Moneyball, the Oakland A’s, and the history of “data-driven” anything
Sometime in the early 2010s, “data driven” became the new management buzzword meaning “let’s stop making decisions based on hunches, and let’s start using all the data we have sitting around somewhere”. It all started some ten years earlier in … professional baseball.
Anecdote time. I didn’t become an Oakland Athletics fan because of “Moneyball” (which didn’t exist yet). I started going to games when they offered one dollar bleacher tickets plus dollar hot dogs to fill seats at the mostly empty Coliseum at a time when the new San Francisco Giants ballpark across the Bay was humming.
By sheer luck, my first game in 2000 was a comeback win against the then division-leading Seattle Mariners, after which the A’s went on a tear to take the AL West for the first time in seemingly forever. Needless to say, I was hooked.
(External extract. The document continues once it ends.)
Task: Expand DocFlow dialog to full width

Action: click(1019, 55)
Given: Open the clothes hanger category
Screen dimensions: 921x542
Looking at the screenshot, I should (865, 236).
I quickly joined the fan forums where the traditional A’s fans were fighting a rearguard action against the encroaching quant types, emboldened by Billy Beane’s embrace of “statistical analysis” — sabermetrics — for player selection.
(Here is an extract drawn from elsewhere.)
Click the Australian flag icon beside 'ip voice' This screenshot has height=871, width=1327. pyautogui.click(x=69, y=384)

At that time, Silicon Valley was still dominated by old school engineers from Intel or Hewlett Packard who knew their statistics from “six sigma” quality assurance, rather than the dot-comers.
The Silicon Valley engineers slowly displaced the traditional fans by means of technical superiority: the typical chatter about player trades was no longer about “Hey, I like his tools” but about arcane sabermetrics comparisons.
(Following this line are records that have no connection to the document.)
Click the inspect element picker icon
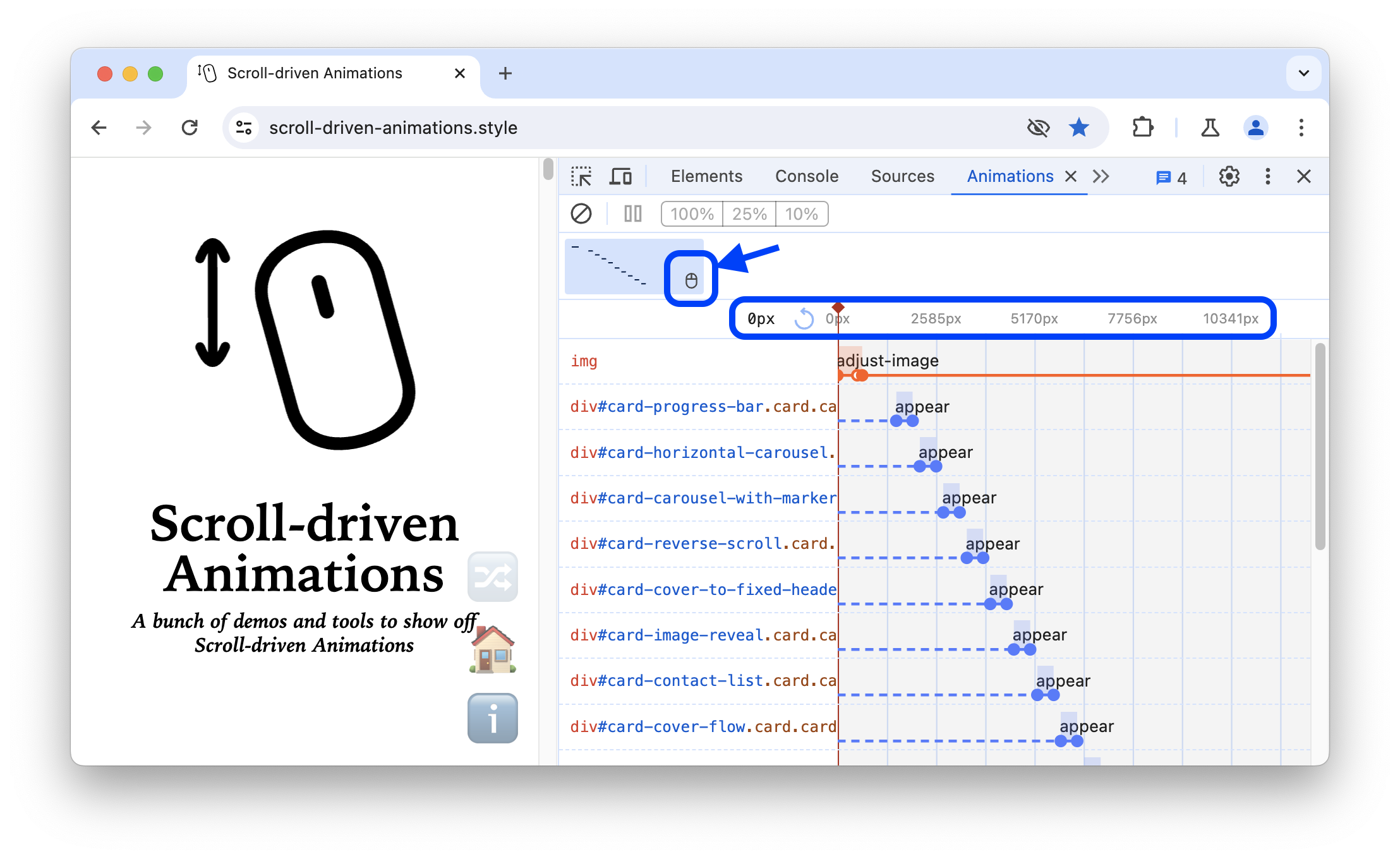 (580, 176)
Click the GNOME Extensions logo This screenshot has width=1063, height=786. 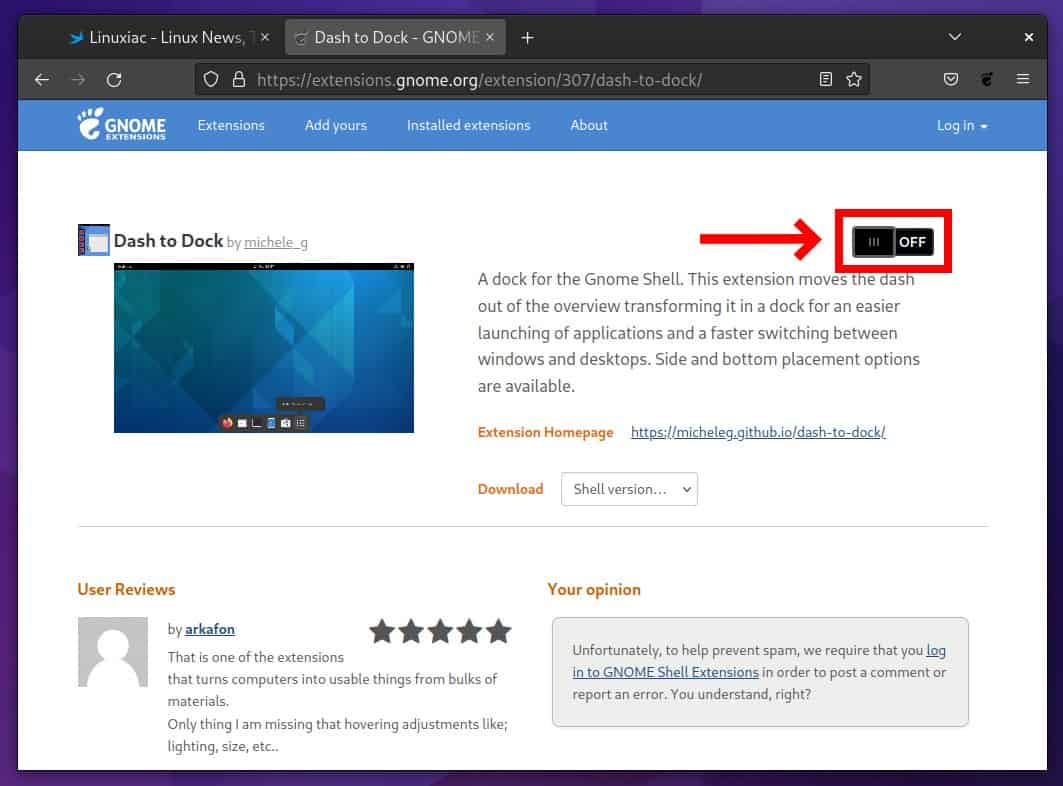point(122,125)
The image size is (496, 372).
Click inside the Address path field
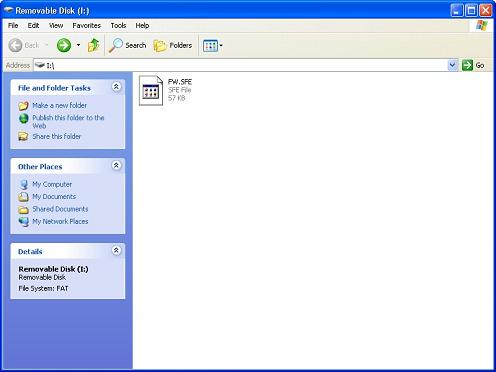tap(241, 65)
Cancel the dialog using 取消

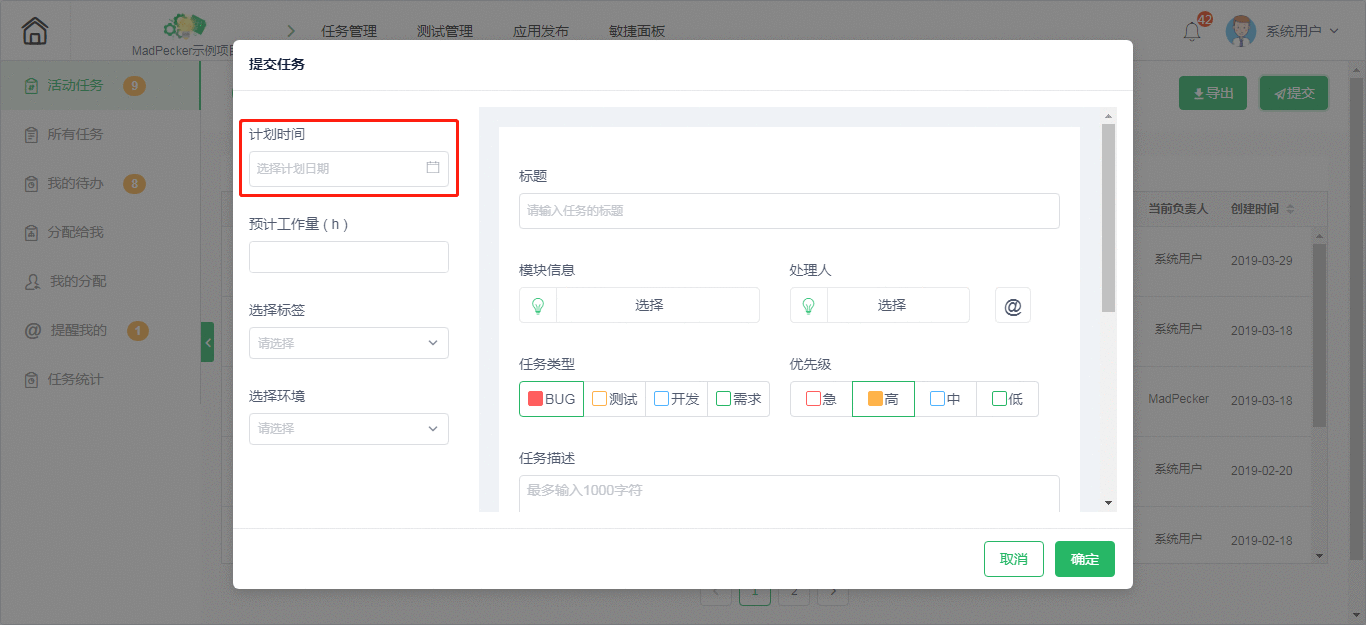click(1013, 559)
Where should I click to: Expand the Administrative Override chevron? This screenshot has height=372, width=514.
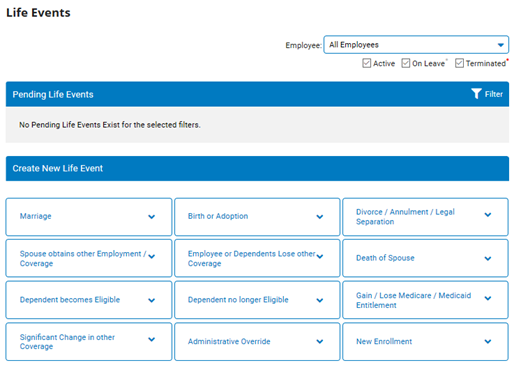[320, 342]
In this one-upmanship the traditional fans were quickly outnumbered and eventually out-proven by the A’s astounding run of regular season successes (and postseason collapses) that came to define the Moneyball era.
Fun side note: For all the bluster with which the early sabermetrics scores were wielded in these battles, they were almost universally awfully constructed.
At that point, this was really just the displacement of a traditional belief system with another one that claimed to be on the side of “science” but also just put their faith in a different set of counterfactuals.
The A’s spectacular string of postseason collapses made sure this new belief systems didn’t get its ultimate validation until a few time zones further East, sabermetrics disciple Theo Epstein took over first the Boston Red Sox and then the Chicago Cubs to help break a bunch of century-old curses.
At about the same time, a Chicago-trained statistician, quant, and poker player named Nate Silver started a baseball blog and a performance metric called PECOTA. Nate later branched out into politics with a website called 538.
Even though he doesn’t like it, Nate Silver did a lot to help popularize the term and the profession of data scientist, loosely described as “If you sit on a huge pile of data, sifting through it mostly aimlessly will eventually create some insight”.
Over time, data science didn’t only branch out into politics, but also into all kinds of other fields that didn’t seem to be amenable to statistical analytics. Today, even top European football teams run a sizeable quant division.
The business school obsession with KPIs, after two decades of deemphasizing the role of management science for business success, stems from around the same time. Education is all quantified now.
But the lessons from that early-day fan forum still apply: A lot of “data science” is about not getting pushed into decision paralysis by a massive amount of data; lots attempts to quantify selection processes get undermined by poorly constructed metrics; and…
Building decision tools on “data not theory” is a good idea as long as the conditions underlying your implicit model hold, but put you at the risk of getting blindsided by changing circumstances such as…
The collapse of the Hotelling consensus in American politics. History does not repeat, it rhymes.